En el caso del PP, el contenido se ha centrado casi en su totalidad en un argumentario en clave nacional, enfocado a intentar ‘machacar’ al presidente del Gobierno y con escasas propuestas específicas para aliviar la situación de las gentes de una comunidad que vive como ninguna el drama de la despoblación, del olvido y el atraso económico y que ven con desesperación como la mayoría de sus jóvenes emigran hacia otros lugares de España o del extranjero en busca de un futuro que en Castilla y León se les niega. Nada acerca del irrisorio precio al que se paga el litro de leche a los ganaderos, nada sobre la Política Agraria Común diseñada desde Bruselas y que ha hecho encallar económicamente a cientos de miles de agricultores, y menos aún acerca de soluciones de futuro para mejorar la digitalización en este vasto territorio que, al atraso económico y social une ya el retraso tecnológico que mantiene aún a cientos de miles de castellanos y leoneses en el siglo pasado.

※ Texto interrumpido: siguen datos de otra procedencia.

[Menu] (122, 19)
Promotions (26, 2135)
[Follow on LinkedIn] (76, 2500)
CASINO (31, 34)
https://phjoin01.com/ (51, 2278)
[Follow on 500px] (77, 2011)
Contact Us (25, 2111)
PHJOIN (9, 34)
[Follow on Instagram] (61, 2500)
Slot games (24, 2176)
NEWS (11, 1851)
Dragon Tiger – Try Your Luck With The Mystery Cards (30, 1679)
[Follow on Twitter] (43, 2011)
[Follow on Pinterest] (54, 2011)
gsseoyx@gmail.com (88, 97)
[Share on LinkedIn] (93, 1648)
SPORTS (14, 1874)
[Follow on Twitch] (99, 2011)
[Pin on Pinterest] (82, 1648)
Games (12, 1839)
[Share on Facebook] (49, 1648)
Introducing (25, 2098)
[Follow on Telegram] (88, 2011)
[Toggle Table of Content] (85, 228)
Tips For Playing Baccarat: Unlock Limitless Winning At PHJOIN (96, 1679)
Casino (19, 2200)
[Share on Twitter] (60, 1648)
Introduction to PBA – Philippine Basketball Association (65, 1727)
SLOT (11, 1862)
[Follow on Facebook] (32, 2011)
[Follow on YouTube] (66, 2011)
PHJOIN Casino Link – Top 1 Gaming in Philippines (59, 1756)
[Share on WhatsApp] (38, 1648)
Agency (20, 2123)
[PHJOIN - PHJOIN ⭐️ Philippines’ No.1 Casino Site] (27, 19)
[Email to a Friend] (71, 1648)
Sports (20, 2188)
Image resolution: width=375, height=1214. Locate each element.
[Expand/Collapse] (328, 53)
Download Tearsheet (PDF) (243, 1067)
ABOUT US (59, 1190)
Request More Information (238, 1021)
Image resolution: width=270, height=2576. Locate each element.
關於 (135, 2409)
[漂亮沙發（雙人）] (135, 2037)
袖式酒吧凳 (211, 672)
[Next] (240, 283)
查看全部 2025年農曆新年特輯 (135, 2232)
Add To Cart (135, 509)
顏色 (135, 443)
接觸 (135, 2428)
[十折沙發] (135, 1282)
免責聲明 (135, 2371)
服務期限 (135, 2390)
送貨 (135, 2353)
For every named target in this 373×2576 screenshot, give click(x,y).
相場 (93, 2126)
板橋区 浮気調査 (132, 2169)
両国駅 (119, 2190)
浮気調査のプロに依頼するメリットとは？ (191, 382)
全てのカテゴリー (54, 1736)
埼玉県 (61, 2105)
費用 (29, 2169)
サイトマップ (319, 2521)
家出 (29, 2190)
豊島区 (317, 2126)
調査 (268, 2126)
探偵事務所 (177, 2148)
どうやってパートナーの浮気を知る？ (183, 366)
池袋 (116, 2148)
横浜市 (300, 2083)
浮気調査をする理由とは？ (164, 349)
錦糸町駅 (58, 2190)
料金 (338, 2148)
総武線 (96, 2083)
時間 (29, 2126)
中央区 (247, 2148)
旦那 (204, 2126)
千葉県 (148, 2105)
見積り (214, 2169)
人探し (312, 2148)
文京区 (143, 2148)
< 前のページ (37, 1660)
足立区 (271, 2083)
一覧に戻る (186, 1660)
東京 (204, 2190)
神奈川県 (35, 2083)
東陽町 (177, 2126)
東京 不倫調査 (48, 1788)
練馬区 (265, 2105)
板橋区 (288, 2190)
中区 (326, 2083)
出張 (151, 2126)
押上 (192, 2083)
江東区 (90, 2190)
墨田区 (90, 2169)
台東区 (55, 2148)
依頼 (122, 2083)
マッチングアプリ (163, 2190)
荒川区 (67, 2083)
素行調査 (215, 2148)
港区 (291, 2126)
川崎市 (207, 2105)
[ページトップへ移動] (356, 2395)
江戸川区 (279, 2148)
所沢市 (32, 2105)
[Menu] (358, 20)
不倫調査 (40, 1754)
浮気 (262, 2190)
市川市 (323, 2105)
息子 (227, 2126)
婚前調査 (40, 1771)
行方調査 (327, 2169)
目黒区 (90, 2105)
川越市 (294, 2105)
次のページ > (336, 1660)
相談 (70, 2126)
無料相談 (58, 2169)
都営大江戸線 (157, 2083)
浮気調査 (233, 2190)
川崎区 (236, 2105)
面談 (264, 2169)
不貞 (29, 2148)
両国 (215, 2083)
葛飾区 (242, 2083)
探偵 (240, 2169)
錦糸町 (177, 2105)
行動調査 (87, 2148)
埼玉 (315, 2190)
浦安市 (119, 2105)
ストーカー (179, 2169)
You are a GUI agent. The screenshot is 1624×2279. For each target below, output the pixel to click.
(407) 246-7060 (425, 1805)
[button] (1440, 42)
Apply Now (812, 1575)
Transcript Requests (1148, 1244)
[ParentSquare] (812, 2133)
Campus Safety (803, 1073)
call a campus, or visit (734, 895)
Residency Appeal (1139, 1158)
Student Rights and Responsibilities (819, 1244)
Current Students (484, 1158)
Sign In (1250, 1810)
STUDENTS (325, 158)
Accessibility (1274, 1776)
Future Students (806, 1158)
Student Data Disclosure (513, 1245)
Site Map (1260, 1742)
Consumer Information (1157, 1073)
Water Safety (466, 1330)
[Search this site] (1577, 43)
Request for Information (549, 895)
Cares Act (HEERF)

La catástrofe para el PP se consumaría… cuando menos lo esperaban sus dirigentes

La izquierda, por contraposición a todo lo dicho respecto al PP, partía con un escenario más que desfavorable. Luis Tudanca salía al ‘ring’ con una mano atada atrás por las declaraciones, mal entendidas, del ministro Garzón acerca de las ‘macrogranjas’ que se unían a la famosa polémica del ‘chuletón’. Sin embargo, a pesar de su discreta inicial presencia mediática, Tudanca, con el apoyo de Sánchez, se ha ido viniendo arriba hasta llegar al punto en el que, aunque matemáticamente parece muy complicado, no es descartable al cien por cien que pueda encabezar un gobierno de izquierdas. La catástrofe para el PP se consumaría… cuando menos lo esperaban sus dirigentes.

La España vaciada es la otra gran incógnita de estos comicios. Su estreno, despreciado por casi todos hace pocas semanas, podría ser más exitoso de lo pronosticado. Las espadas están en todo lo alto y habrá que ver cómo queda conformado, finalmente, el ‘puzzle’ parlamentario con el que nos encontremos en la noche del domingo 13 de febrero. ¡Ojalá sea para bien de los castellanos y leoneses y para el futuro de esa gran comunidad!